Output exactly the lines between the one holding "Task: Click the Type your message input field" and the last line of the data below, both of those lines included.

Dataset entries
•••
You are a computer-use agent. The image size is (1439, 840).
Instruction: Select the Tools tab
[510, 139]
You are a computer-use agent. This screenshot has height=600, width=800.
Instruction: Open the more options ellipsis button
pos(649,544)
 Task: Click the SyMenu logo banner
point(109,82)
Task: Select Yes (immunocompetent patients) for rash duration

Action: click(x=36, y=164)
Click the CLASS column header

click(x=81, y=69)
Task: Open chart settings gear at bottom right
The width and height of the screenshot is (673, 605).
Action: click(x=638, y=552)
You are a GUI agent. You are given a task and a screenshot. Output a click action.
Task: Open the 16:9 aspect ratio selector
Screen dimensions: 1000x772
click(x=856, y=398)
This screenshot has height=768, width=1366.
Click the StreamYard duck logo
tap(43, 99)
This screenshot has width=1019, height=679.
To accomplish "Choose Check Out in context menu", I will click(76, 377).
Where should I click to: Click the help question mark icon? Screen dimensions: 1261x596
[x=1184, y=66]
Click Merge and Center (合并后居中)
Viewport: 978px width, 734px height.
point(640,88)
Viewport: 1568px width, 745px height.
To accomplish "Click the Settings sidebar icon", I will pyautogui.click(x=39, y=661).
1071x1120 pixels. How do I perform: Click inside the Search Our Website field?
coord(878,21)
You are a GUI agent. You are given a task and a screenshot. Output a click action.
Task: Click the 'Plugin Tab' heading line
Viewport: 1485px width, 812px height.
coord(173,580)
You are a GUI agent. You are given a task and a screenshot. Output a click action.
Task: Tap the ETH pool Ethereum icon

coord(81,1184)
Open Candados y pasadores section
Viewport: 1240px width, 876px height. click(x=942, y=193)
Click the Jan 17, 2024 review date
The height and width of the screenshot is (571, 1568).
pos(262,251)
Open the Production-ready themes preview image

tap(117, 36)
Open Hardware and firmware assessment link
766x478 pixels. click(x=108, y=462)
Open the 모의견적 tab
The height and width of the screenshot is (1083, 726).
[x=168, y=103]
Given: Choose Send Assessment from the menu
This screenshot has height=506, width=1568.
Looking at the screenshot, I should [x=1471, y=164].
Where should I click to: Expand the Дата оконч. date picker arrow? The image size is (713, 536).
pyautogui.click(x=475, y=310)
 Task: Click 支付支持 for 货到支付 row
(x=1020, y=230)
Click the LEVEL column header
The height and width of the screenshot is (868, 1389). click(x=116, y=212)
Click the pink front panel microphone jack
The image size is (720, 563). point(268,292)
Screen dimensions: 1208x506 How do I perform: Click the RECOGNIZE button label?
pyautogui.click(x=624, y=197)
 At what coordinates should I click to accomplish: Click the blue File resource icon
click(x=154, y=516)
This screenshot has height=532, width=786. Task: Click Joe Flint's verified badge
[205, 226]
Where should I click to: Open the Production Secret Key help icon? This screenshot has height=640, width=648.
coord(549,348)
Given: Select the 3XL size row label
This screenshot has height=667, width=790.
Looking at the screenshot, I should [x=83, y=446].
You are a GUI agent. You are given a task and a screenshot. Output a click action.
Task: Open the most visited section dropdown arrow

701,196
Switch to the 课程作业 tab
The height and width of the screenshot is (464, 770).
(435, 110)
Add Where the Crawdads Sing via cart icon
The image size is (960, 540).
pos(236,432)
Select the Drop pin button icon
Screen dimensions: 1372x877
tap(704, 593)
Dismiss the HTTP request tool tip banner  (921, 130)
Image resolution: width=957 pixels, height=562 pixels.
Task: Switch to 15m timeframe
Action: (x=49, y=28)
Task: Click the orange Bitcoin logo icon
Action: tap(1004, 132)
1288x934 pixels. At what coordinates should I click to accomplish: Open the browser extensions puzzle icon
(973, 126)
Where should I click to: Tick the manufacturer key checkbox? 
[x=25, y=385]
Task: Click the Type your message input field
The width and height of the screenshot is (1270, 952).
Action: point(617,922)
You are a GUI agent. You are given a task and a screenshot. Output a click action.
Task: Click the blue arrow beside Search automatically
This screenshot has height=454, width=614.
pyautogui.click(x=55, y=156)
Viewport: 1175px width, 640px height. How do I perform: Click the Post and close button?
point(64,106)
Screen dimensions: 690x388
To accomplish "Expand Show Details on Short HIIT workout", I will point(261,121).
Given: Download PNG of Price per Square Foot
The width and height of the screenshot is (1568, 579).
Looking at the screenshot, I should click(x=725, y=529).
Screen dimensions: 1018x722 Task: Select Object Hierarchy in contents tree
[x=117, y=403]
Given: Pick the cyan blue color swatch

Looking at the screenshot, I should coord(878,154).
•••
SOLUTION TO THIS PROBLEM –
Task: Click the Type your message input field
The width and height of the screenshot is (1270, 952).
Action: point(617,922)
You are a GUI agent. You are given a task and a screenshot. Output a click action.
Task: Click the blue arrow beside Search automatically
This screenshot has height=454, width=614.
pyautogui.click(x=55, y=156)
Viewport: 1175px width, 640px height. How do I perform: Click the Post and close button?
point(64,106)
Screen dimensions: 690x388
To accomplish "Expand Show Details on Short HIIT workout", I will point(261,121).
Given: Download PNG of Price per Square Foot
The width and height of the screenshot is (1568, 579).
Looking at the screenshot, I should click(x=725, y=529).
Screen dimensions: 1018x722 Task: Select Object Hierarchy in contents tree
[x=117, y=403]
Given: Pick the cyan blue color swatch

Looking at the screenshot, I should coord(878,154).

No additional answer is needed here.